Thursday, February 07, 2008

New Exodus in Second Isaiah, part I

The title given for the OT Prophecy module essay last semester was: Consider how the New Exodus theme is used in the Book of Isaiah. I knew the New Exodus theme was used in the book of Isaiah, but had never given much thought to how. And, as is usually the case with these things, when you look into it, it just gets better!
The theme of a new or second exodus...occurs throughout the canonical book of Isaiah, but becomes especially prominent in chapters 40-55...Most scholars see these chapters as the work of Second Isaiah, an exilic prophet, although some attribute the whole canonical book to pre-exilic Isaiah of Jerusalem. There is no doubt that chapters 40-55 are addressed to the exilic community and whether they originated in a pre-exilic or an exilic situation, we must primarily consider their impact on an exilic audience.
Snaith describes the Second Exodus theme as the one controlling theme of Second Isaiah, to which all other themes are subservient! Before you can successfully examine the theme of the Second Exodus, you need to have a handle on what's important about the exodus itself. Key here is seeing the relationship between the exodus and the Genesis prologue, the exodus and Sinai and the exodus and the Heilgeschichte of Israel as a whole. The employment of the theme by Second Isaiah to describe the release of captive Israel from Babylon has to be understood against its ANE background: this is not allegory (which assumes a vertical-spatial relationship for meaning), but historical typology (for which a horizontal-temporal relationship is key; it's about history).

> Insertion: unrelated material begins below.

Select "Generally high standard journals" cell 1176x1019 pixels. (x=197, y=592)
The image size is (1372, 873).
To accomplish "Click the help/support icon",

This provides further contrast with ANE parallels where the annual rhythmic cycle of nature was identified with the repetition of the events of primeval time. Second Isaiah does not identify the new exodus as a return to the old in ‘a great historical cycle’, but a linear progression in Yahweh’s purposes for history. This heightening means that the ‘new exodus will be a radically new event. It will surpass the old exodus not only in wonder but also in soteriological meaning’.

Isaiah develops the theme eschatologically and it is here that the richness of his work comes out. With a theme so closely tied to the Mosaic covenant, the absence of references to it is truly significant. Instead we find the covenant language of the Noachian and Davidic covenants, through which Isaiah hints at a new unconditional covenant, with a new covenant mediator. We also find prominent creation theology, hinting at the recreation of Israel.
...the new exodus from Babylon does not merely constitute an idealised paradigm for God’s saving activity, but is the means by which the grand eschatological horizon foreseen by Second Isaiah is to be realised in the future. The inevitable eschatological consequences of the new exodus are telescoped into the event itself. Yahweh’s post-exilic people in Israel still awaited these consequences.